The city's first bike path effort, Beargrass Bikeway, which connects Cherokee Park to the Belvedere, was opened in 1980 but received little use. The section connecting the Belvedere to Shawnee Park was first proposed in 1988.

====Existing sections====
The Louisville Loop currently extends a total of 30 miles from the Farnsley-Moremen House to Downtown.

The first completed section of the Louisville Loop was created in the 1980s and is known as the Riverwalk. It is a 6.9 mi bike and jogging trail running along the city's Ohio River waterfront from the Belvedere to Chickasaw Park. It passes through Lannan Park in Portland and Shawnee Park along the way. A portion of the trail runs along city streets Portland, with about 0.4 mi of the total route existing on city sidewalks. The trail passes through the former Portland Wharf area, which was razed for I-64 development, and the old street grid is still visible.

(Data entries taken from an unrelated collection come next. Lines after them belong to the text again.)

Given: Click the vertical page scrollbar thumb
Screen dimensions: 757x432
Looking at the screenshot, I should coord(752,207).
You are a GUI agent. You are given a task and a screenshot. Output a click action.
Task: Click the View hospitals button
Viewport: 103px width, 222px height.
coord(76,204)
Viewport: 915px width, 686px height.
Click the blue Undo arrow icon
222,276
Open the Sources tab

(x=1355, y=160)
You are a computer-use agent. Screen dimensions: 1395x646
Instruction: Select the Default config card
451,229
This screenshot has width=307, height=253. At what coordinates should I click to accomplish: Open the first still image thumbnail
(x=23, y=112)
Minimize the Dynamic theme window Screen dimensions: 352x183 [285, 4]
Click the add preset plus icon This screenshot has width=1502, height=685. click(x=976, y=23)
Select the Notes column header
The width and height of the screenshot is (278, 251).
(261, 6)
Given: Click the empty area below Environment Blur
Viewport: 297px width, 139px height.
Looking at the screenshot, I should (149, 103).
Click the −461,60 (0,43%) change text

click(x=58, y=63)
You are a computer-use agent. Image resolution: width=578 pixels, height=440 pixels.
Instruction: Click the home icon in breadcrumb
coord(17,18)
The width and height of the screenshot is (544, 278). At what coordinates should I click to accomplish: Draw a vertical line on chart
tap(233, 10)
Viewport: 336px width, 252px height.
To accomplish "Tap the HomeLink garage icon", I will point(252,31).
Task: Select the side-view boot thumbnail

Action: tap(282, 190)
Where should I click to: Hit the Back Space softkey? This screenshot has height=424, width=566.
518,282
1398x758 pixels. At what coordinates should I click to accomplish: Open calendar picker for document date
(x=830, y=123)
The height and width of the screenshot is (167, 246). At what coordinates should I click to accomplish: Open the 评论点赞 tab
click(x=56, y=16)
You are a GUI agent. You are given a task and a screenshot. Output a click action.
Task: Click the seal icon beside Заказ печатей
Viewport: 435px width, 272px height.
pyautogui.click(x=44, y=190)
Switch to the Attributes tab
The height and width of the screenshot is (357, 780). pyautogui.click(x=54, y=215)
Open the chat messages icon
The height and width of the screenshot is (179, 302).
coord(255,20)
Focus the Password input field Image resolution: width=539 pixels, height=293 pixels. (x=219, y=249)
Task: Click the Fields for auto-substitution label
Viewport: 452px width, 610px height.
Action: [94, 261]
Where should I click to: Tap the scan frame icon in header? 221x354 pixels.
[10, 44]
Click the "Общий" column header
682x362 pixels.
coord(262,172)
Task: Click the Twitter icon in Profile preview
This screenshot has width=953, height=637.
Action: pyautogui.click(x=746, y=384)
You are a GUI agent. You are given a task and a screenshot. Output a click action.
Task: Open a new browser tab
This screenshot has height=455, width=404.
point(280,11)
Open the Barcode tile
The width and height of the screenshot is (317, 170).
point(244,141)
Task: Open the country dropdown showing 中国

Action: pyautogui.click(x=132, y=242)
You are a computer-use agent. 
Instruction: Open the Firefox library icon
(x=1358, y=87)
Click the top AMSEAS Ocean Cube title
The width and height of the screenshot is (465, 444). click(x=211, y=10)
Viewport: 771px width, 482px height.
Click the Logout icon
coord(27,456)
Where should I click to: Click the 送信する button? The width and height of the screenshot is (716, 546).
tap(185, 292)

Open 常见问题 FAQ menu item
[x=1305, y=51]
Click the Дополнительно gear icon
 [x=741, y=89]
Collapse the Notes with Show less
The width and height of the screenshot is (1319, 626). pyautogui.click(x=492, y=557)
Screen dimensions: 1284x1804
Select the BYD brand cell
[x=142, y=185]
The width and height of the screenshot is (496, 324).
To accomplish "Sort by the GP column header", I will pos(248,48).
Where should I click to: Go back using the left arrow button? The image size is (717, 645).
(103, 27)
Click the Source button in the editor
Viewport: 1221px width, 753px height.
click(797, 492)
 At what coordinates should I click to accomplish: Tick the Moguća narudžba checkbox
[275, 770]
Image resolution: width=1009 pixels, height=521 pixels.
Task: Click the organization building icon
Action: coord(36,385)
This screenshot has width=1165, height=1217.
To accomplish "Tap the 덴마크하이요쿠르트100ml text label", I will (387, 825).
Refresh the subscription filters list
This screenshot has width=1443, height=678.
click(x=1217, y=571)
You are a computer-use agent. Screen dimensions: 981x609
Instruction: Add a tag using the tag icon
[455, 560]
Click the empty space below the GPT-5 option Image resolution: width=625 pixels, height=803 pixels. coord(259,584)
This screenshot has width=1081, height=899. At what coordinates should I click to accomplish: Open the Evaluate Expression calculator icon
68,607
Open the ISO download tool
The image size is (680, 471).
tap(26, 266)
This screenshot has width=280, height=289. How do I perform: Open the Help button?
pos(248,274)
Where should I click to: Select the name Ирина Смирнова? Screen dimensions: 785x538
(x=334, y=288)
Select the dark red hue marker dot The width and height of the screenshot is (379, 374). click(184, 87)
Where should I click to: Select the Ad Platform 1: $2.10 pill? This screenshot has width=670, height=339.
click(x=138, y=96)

Along the way, there are mileage markers on the surface of the trail every tenth of a mile, as well as markers giving information on 19th century river culture, such as units of measurement, river jobs, and types of riverboats.

The second oldest section of the Louisville Loop is the 3.6 mi Levee Trail, which spanning the flood protection from runs from Riverside Park in Pleasure Ridge Park to the Farnsley-Moremen House to Lees Lane.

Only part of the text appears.